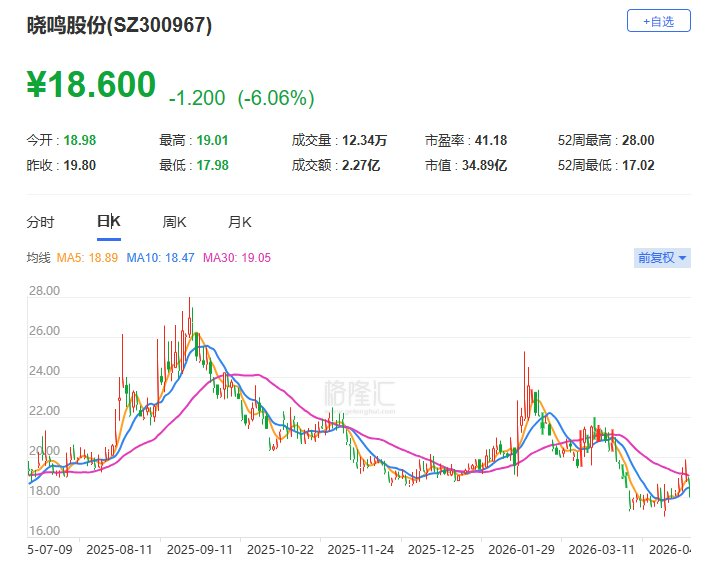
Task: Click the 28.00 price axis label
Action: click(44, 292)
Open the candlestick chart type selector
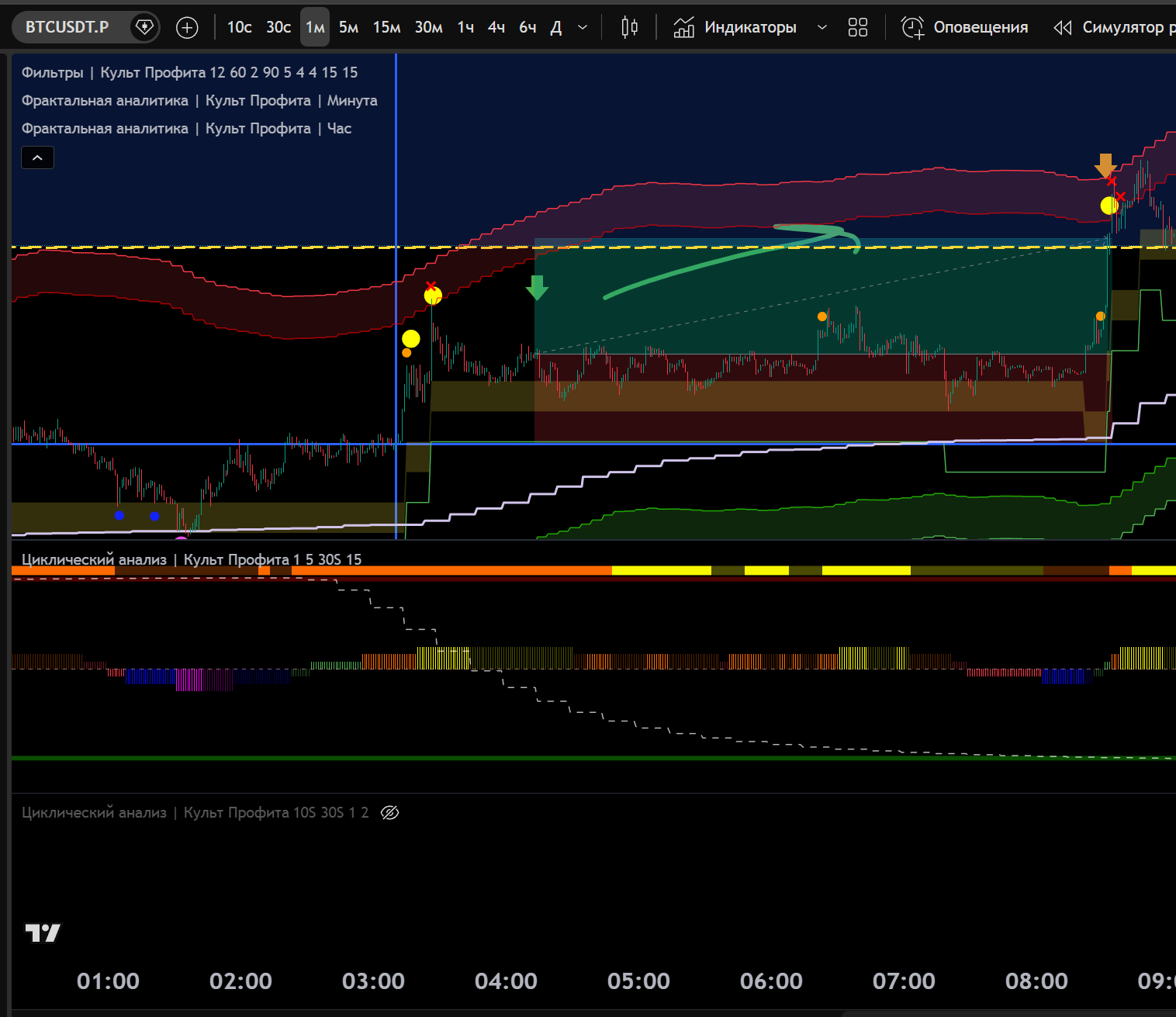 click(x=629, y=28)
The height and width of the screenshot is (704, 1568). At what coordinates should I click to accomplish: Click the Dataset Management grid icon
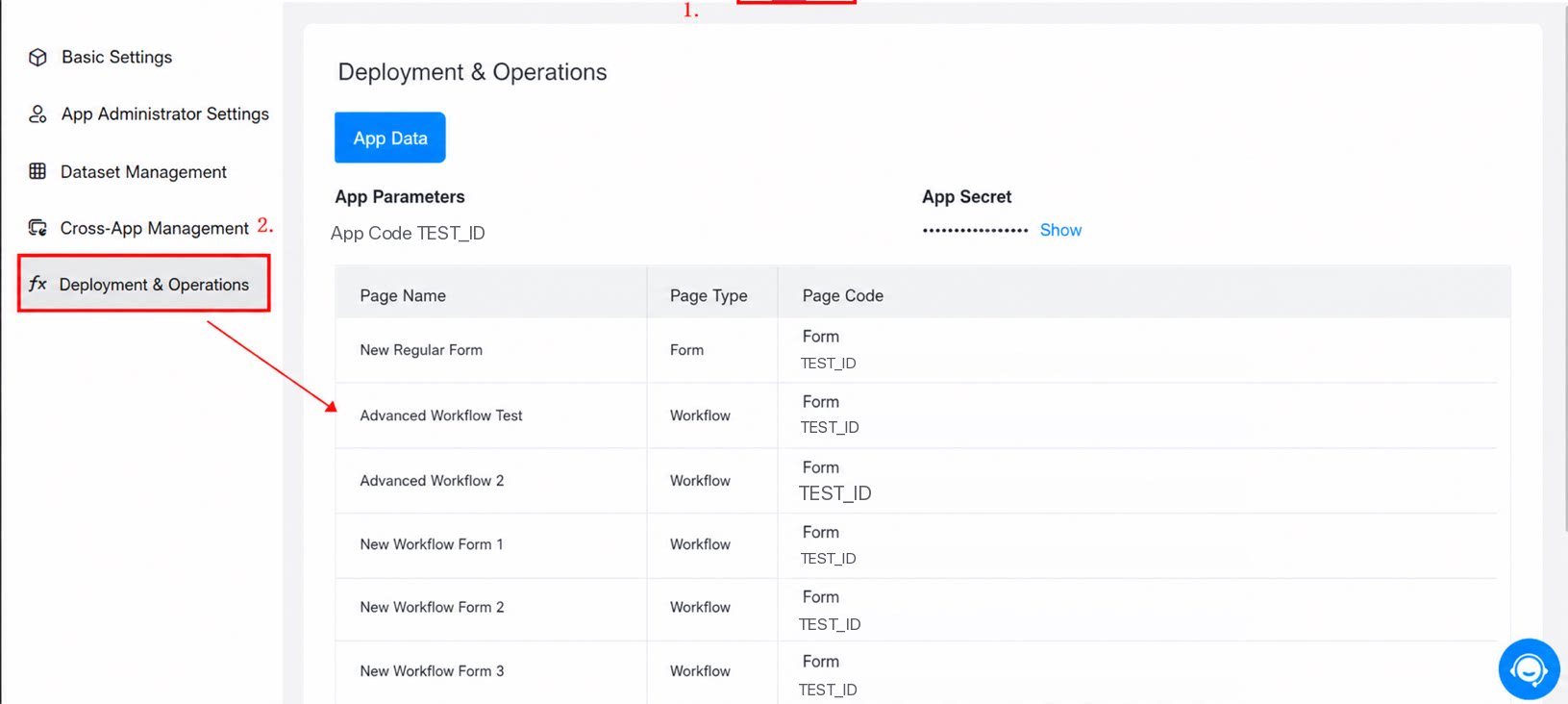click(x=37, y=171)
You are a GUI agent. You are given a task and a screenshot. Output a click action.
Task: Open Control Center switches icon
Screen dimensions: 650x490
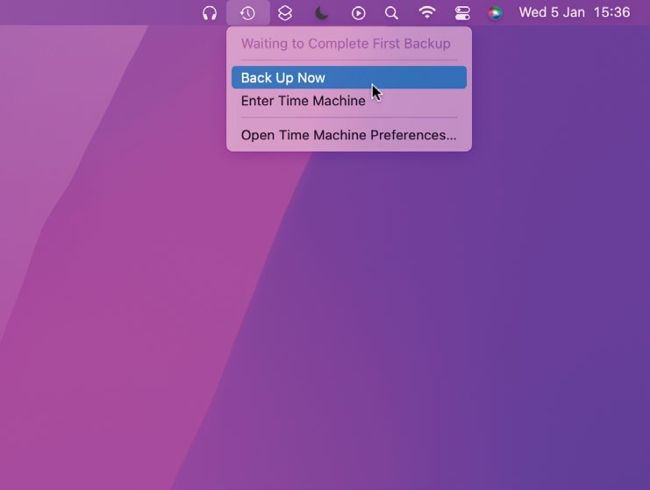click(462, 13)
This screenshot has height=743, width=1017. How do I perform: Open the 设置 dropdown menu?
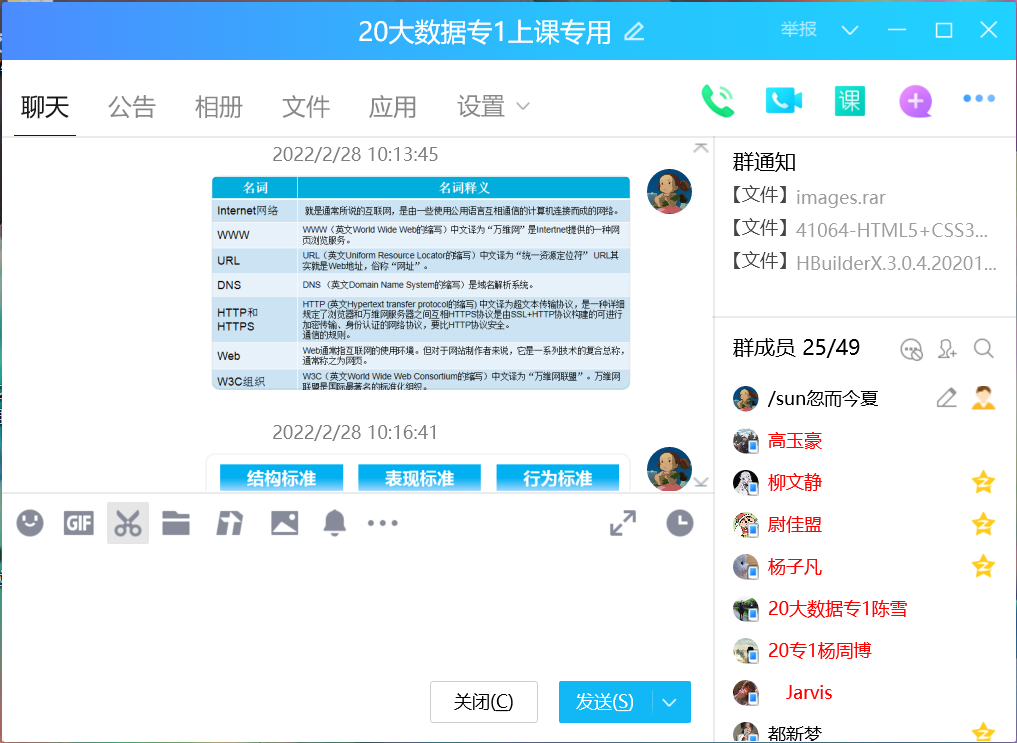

Exercise description — Write the lines out again exactly, beginning at the one containing "You are a GUI" and ending with the last line of the entries, but without any pictures.

Result of the exercise —
You are a GUI agent. You are given a task and a screenshot. Output a click action.
Task: Open Control Center switches icon
Screen dimensions: 650x490
click(462, 13)
This screenshot has height=743, width=1017. How do I perform: Open the 设置 dropdown menu?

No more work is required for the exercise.